2015

Sign of The Times

Issue date: 1 September 2015, Product withdrawal date: 31 March 2016

Neon signs are intensely coloured electric signs lighted by long, luminous gas-discharge tubes that contain rarefied neon or other gases. Neon tubes were first demonstrated in 1910 by Georges Claude at the Paris Motor Show, and were reportedly first used to advertise a barber’s shop. Neon signage and advertising subsequently became popular throughout the world.

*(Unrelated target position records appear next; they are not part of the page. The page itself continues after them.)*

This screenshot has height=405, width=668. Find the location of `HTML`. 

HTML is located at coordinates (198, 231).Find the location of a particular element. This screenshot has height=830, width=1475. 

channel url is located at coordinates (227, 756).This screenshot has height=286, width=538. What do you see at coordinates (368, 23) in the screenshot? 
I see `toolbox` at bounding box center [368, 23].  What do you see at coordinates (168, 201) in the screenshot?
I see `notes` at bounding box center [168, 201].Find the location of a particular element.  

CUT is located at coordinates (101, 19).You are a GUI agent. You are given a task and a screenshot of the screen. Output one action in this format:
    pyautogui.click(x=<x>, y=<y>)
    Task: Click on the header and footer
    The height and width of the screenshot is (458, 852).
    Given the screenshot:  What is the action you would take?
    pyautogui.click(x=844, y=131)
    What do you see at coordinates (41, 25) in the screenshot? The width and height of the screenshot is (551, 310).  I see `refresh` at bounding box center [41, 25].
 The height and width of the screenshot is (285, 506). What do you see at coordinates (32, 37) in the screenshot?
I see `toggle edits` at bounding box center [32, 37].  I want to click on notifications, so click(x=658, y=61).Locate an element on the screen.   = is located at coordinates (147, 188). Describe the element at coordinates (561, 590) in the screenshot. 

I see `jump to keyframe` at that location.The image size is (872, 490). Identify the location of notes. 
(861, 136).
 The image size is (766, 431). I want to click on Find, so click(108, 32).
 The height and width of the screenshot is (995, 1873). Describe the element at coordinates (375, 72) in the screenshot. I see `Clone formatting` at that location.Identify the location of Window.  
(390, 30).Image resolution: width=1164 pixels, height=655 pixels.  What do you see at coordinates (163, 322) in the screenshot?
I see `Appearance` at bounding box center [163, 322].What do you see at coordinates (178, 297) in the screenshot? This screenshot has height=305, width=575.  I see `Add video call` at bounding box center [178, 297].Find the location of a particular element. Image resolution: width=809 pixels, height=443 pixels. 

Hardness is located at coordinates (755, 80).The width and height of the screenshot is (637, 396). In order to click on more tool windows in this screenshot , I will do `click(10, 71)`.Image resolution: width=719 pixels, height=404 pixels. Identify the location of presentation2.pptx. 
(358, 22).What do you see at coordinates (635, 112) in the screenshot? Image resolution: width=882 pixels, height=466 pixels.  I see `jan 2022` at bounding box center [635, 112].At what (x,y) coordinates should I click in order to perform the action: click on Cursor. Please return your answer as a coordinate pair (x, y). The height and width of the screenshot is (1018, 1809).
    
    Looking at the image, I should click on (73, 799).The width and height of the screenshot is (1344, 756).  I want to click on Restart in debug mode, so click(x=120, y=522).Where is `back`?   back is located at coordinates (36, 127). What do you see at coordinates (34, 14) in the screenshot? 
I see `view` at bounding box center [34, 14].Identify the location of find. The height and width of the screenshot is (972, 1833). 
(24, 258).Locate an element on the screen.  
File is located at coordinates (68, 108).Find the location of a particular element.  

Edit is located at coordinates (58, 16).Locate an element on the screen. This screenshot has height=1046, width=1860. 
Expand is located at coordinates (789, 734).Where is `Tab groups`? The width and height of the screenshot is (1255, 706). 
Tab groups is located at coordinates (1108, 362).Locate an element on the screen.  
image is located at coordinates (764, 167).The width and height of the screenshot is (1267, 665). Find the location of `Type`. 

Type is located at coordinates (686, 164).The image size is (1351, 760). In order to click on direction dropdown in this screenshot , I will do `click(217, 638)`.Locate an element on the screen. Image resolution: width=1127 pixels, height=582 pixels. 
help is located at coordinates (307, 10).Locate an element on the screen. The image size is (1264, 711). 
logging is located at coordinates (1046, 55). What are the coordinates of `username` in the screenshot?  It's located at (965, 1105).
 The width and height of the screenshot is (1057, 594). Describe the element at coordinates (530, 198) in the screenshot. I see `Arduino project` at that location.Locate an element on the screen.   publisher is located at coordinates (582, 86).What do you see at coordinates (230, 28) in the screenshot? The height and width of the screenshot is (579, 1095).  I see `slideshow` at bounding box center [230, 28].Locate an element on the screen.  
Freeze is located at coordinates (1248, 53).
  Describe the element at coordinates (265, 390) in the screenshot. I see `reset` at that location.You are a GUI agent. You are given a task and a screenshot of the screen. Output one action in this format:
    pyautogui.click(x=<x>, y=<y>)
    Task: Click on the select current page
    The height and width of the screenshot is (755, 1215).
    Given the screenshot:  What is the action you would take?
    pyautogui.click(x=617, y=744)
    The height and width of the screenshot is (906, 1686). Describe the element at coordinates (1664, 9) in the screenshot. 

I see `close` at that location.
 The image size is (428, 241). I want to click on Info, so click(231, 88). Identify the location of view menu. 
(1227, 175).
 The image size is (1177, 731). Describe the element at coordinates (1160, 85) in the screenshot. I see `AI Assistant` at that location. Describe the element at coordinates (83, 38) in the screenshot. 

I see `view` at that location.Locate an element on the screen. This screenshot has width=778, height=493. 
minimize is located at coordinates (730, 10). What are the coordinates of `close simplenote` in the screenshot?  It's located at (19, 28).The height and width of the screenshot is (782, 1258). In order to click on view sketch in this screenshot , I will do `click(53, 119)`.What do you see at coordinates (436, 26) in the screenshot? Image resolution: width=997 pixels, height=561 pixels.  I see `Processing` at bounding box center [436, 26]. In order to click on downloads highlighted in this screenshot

Today we are conscious of the heritage value of our historic neon signs.

The Skipping Girl, known as Little Audrey, possibly the country’s best known neon sign, was built by Neon Electric Signs and erected in 1936 in Victoria Street, Abbotsford, Victoria, as an animated advertisement for Skipping Girl Vinegar.

After World War II, Queensland’s Gold Coast became a popular destination for Australians. The Pink Poodle, built in 1967 on the corner of Fern Street and the Gold Coast Highway, Surfers Paradise, was a popular honeymoon motel. The motel was demolished in 2004 but the famous sign was saved, and now stands in Fern Street near its original location.

The jaunty Dandy Pig neon sign was first erected in the 1950s on the Princes Highway, Dandenong, Victoria, for the Gippsland Co-operative Bacon Curing Company. After closure of the factory in 1983, the much loved pig languished in storage before being restored and re-erected in 1993. The Dandy Pig was acknowledged by Greater Dandenong Council in 2013 for the sign’s social, cultural and historical significance to the community.